---------- PROVIDED RECORDS

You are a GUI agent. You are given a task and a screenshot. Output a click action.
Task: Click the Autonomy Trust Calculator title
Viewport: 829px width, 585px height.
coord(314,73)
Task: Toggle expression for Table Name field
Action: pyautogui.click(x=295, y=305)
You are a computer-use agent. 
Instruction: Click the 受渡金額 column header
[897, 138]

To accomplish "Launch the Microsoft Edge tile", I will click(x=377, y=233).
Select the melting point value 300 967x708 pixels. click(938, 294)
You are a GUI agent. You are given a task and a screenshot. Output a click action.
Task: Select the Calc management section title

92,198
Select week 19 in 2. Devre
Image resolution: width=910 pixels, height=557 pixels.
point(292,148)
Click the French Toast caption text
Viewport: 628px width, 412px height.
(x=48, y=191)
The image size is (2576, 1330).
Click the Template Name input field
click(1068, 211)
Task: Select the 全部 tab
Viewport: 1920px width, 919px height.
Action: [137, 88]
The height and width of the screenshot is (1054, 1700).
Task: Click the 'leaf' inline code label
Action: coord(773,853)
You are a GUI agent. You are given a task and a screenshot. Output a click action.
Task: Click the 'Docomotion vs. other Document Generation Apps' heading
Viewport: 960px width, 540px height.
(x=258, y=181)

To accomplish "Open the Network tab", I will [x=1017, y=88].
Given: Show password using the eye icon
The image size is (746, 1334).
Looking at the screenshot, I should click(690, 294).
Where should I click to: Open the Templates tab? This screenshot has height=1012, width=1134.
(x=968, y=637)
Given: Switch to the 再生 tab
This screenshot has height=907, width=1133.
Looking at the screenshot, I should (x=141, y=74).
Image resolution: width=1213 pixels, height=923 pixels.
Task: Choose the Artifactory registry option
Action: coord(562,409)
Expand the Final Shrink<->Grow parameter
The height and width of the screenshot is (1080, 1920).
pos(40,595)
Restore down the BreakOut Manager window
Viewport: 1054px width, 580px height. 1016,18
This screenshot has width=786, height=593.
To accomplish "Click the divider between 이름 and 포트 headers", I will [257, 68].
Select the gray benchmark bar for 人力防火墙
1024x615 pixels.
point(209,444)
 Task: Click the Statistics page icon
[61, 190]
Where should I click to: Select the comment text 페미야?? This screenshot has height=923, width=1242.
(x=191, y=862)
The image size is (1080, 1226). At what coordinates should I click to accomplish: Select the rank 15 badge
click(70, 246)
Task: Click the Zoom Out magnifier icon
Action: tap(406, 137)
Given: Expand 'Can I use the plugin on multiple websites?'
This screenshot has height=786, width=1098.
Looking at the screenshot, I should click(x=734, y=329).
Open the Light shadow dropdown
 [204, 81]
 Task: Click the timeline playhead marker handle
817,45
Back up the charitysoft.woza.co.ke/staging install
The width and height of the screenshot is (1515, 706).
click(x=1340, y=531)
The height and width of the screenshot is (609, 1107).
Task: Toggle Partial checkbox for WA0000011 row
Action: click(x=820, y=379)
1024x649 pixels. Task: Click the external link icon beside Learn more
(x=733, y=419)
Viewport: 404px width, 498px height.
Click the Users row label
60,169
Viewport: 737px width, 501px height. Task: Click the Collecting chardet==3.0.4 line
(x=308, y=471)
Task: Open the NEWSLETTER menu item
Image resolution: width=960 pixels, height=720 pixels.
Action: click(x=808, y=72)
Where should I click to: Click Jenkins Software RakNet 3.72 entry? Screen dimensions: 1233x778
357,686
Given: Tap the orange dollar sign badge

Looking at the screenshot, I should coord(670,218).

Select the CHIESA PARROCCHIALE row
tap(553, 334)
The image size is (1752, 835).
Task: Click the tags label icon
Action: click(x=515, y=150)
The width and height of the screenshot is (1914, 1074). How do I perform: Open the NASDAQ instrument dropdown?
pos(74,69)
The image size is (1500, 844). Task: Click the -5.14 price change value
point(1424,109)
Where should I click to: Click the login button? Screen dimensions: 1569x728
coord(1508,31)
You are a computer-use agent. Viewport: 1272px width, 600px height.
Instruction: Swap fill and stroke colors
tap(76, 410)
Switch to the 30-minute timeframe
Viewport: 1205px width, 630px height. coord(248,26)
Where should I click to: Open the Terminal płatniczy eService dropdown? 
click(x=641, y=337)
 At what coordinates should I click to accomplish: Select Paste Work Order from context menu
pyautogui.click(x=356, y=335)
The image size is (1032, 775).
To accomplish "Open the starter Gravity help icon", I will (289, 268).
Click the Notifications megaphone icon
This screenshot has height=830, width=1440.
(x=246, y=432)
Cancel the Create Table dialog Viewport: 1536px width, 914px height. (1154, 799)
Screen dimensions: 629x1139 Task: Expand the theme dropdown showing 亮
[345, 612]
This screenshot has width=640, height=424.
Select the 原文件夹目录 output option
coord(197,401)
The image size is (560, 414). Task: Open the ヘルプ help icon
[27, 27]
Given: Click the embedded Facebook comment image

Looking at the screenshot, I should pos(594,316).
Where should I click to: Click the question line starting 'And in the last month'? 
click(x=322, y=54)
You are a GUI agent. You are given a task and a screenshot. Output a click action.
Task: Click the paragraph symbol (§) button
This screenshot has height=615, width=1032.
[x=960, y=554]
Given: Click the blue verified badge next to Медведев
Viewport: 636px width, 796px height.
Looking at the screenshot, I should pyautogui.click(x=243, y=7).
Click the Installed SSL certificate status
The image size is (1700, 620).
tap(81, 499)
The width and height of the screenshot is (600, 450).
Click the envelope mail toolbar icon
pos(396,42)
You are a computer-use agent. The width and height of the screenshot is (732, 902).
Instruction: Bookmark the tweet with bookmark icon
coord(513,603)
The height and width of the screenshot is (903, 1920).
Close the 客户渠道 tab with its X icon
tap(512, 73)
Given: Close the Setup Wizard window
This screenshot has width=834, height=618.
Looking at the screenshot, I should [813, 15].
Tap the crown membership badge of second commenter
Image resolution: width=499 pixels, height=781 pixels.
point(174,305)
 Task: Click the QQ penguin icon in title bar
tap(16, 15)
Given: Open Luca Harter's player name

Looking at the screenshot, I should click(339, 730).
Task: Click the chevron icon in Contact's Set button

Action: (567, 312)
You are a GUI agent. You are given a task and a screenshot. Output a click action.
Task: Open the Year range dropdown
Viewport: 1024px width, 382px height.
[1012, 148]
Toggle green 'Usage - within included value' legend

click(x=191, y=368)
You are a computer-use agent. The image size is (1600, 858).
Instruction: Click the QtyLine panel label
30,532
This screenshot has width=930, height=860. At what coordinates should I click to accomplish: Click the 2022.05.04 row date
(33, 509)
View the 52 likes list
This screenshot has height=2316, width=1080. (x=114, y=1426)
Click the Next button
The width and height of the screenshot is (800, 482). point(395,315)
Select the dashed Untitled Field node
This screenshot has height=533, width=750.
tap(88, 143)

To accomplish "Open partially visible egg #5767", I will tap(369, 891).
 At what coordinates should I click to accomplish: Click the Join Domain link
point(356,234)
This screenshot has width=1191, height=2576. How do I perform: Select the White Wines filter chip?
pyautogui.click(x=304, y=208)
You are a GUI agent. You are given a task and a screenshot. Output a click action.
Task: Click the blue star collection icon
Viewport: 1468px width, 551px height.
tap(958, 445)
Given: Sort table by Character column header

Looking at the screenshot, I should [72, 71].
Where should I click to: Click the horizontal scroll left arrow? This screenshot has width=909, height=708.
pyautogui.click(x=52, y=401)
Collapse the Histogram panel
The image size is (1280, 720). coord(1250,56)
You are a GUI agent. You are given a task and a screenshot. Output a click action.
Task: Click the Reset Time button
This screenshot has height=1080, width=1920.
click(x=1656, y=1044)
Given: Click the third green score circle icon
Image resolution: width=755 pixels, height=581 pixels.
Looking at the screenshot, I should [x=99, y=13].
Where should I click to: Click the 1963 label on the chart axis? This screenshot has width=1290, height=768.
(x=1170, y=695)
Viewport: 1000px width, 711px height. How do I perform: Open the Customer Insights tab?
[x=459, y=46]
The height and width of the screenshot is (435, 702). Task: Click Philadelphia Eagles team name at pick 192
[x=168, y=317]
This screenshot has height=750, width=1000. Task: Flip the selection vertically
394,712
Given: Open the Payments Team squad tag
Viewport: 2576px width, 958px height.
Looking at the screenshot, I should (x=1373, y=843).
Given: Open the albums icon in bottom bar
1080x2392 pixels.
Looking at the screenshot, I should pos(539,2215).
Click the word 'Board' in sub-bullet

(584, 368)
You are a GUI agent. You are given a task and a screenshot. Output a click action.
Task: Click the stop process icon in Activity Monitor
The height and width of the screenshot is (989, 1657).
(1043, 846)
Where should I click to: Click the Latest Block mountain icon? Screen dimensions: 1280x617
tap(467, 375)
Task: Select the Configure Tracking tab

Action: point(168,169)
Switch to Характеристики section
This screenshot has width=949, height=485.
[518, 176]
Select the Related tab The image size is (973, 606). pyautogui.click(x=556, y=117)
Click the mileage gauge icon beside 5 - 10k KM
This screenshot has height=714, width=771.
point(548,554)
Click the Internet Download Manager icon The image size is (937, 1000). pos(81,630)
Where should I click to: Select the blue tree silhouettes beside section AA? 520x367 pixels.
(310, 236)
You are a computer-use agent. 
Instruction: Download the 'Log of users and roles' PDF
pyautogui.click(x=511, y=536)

--------------------

### AIM OF THE TASK
Return only the lines above that run from the opening line through the line containing "Click the French Toast caption text", exactly as written.

### RESPONSE TO THIS EXERCISE
You are a GUI agent. You are given a task and a screenshot. Output a click action.
Task: Click the Autonomy Trust Calculator title
Viewport: 829px width, 585px height.
coord(314,73)
Task: Toggle expression for Table Name field
Action: pyautogui.click(x=295, y=305)
You are a computer-use agent. 
Instruction: Click the 受渡金額 column header
[897, 138]

To accomplish "Launch the Microsoft Edge tile", I will click(x=377, y=233).
Select the melting point value 300 967x708 pixels. click(938, 294)
You are a GUI agent. You are given a task and a screenshot. Output a click action.
Task: Select the Calc management section title

92,198
Select week 19 in 2. Devre
Image resolution: width=910 pixels, height=557 pixels.
point(292,148)
Click the French Toast caption text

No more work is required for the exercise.